■ Raw data
— begin —
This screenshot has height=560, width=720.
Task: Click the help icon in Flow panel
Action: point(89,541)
— end —
— begin —
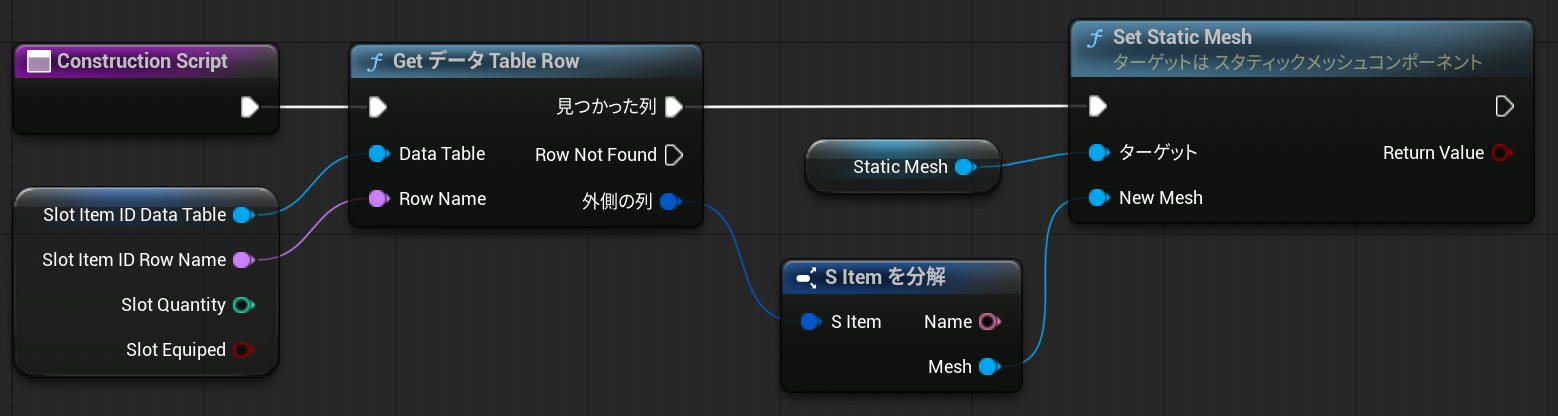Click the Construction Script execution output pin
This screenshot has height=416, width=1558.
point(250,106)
— end —
■ Your instructions
Convert the records from the line containing "This screenshot has height=560, width=720." through the line containing "Action: point(89,541)" into a Markdown table with the columns Row and Line, one row per line, skipping any blank lines.

■ The answer
| Row | Line |
|---|---|
| 1 | This screenshot has height=560, width=720. |
| 2 | Task: Click the help icon in Flow panel |
| 3 | Action: point(89,541) |